● **GOAL OF THE EXERCISE**
Copy out the entries below exactly as they stand, but only from the line containing "Open the PDF24工具箱" through the line containing "Given: Select the Inputs tab".

Stored data entries:
=== Section Start ===
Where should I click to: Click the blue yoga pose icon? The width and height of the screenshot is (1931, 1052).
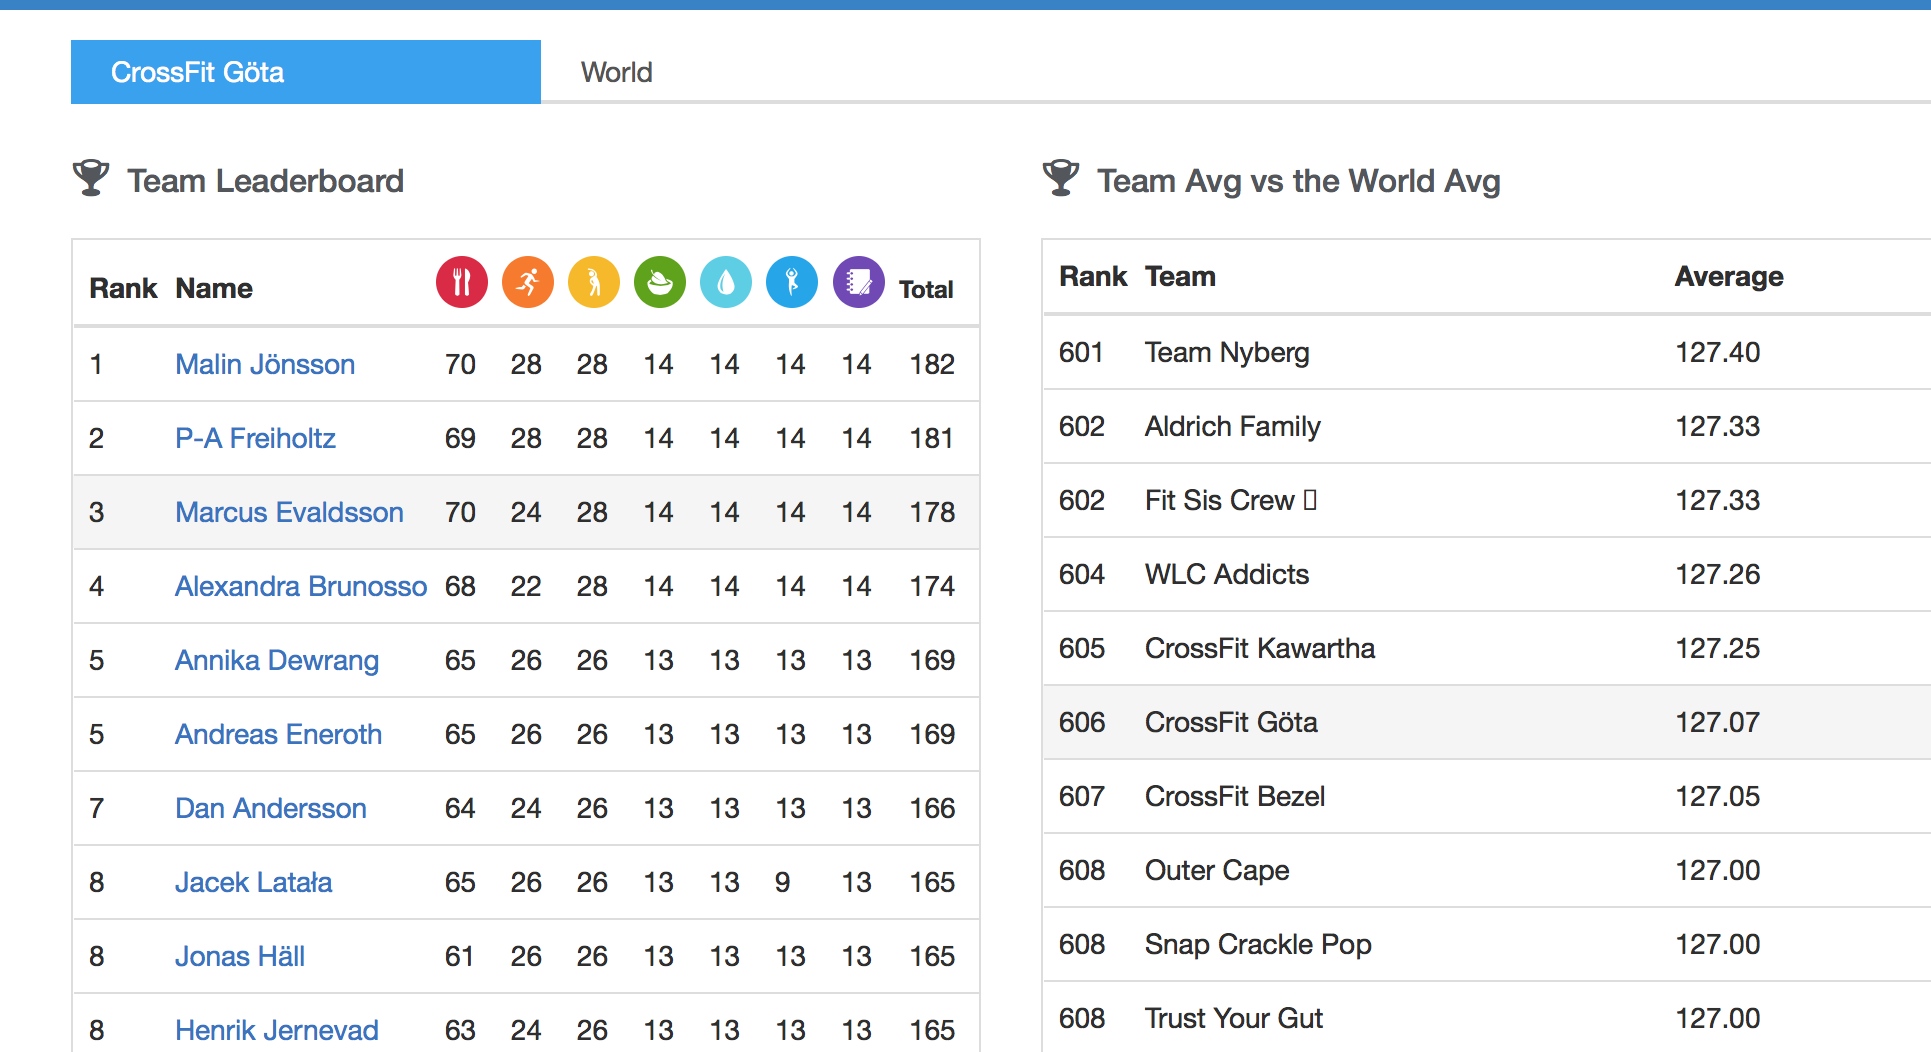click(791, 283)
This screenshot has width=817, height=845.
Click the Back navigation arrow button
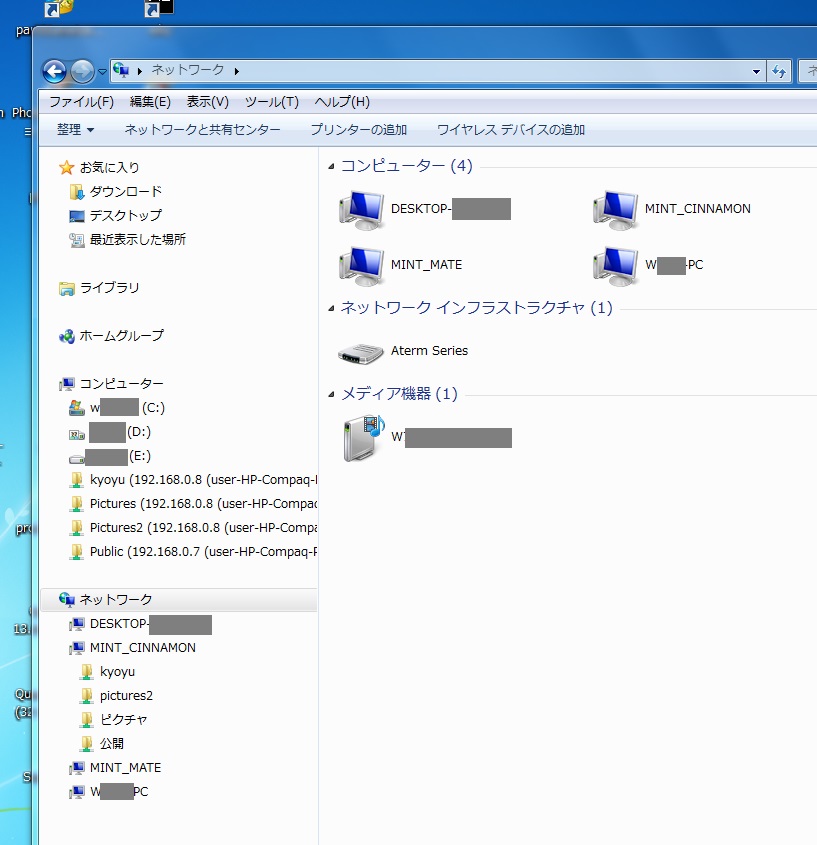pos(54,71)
=== Section End ===
=== Section Start ===
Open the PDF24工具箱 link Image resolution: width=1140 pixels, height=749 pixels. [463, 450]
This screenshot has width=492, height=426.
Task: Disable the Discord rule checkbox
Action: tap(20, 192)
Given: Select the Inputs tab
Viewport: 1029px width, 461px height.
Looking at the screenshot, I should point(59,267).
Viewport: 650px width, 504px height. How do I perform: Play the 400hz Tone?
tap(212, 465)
=== Section End ===
=== Section Start ===
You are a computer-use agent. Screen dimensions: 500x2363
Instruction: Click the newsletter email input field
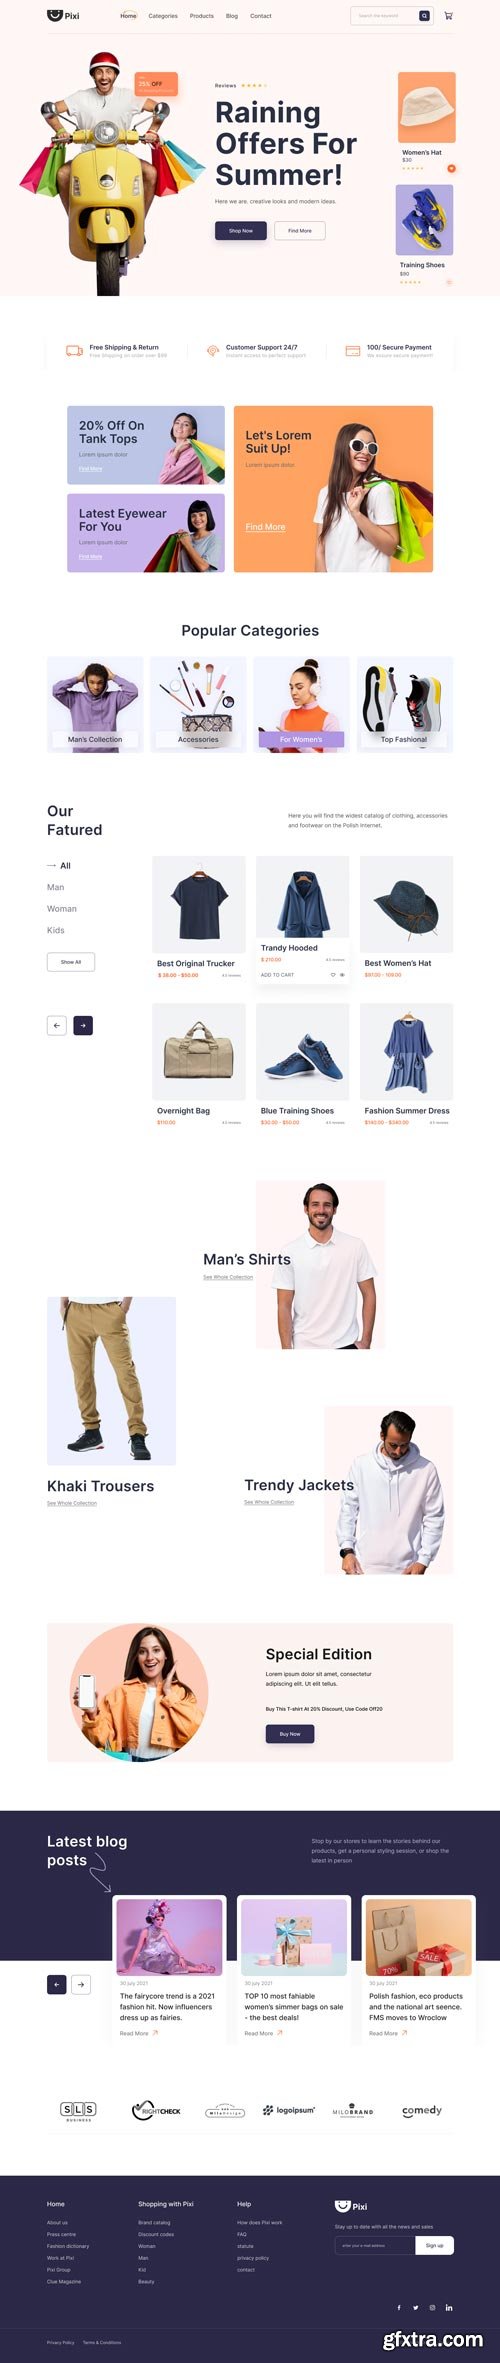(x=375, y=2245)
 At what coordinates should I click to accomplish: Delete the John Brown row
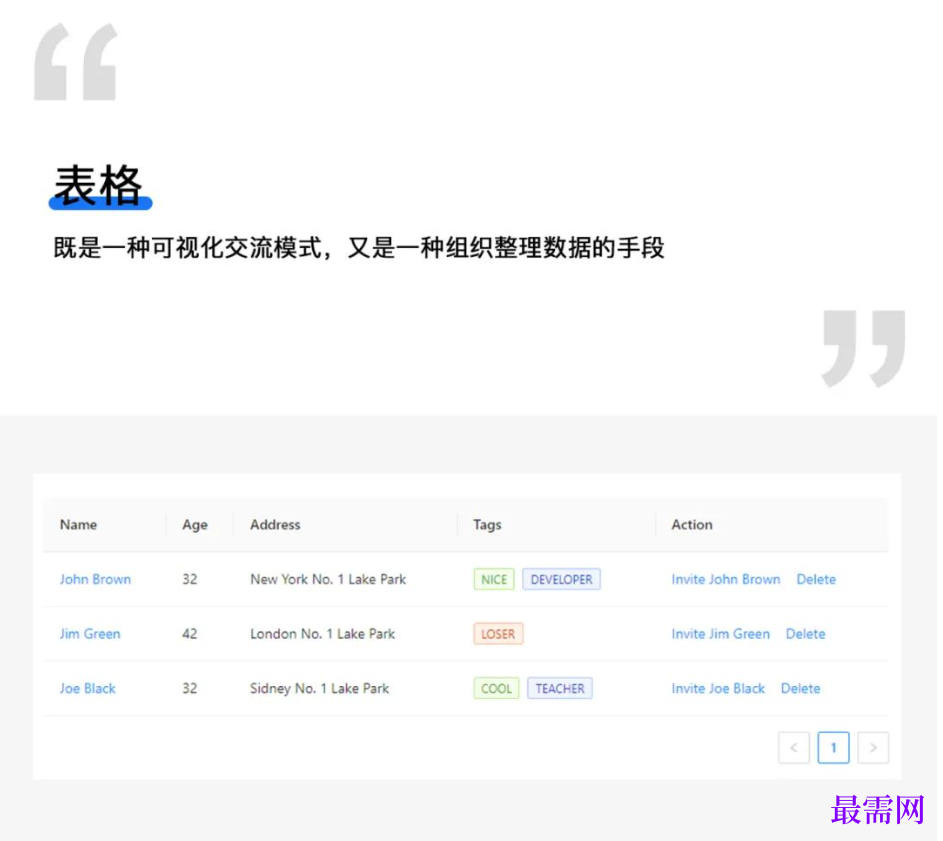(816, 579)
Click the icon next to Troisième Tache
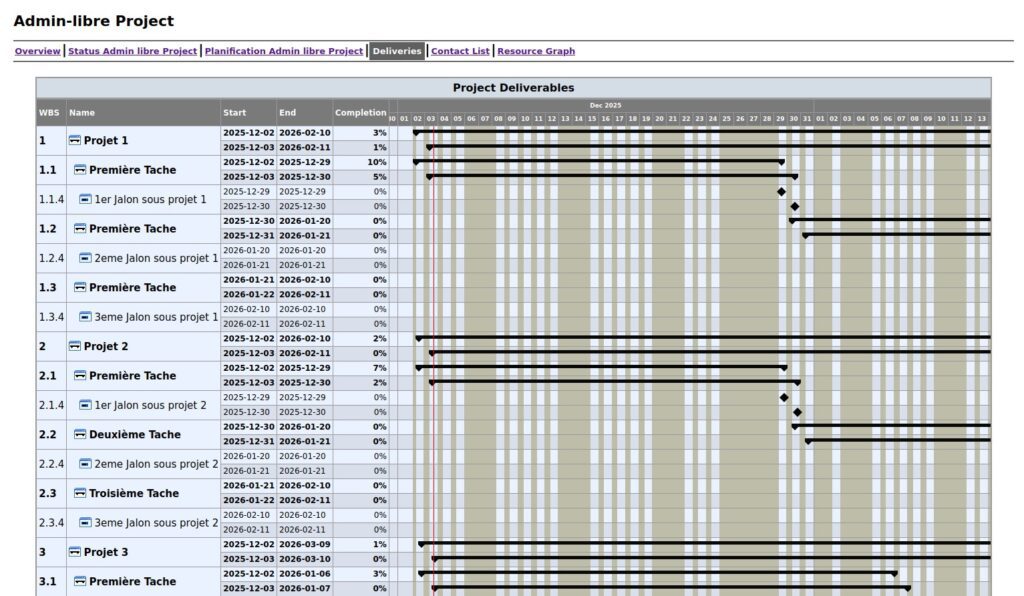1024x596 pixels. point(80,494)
=== Section End ===
● **ANSWER TO THE PROBLEM**
Open the PDF24工具箱 link Image resolution: width=1140 pixels, height=749 pixels. [463, 450]
This screenshot has width=492, height=426.
Task: Disable the Discord rule checkbox
Action: tap(20, 192)
Given: Select the Inputs tab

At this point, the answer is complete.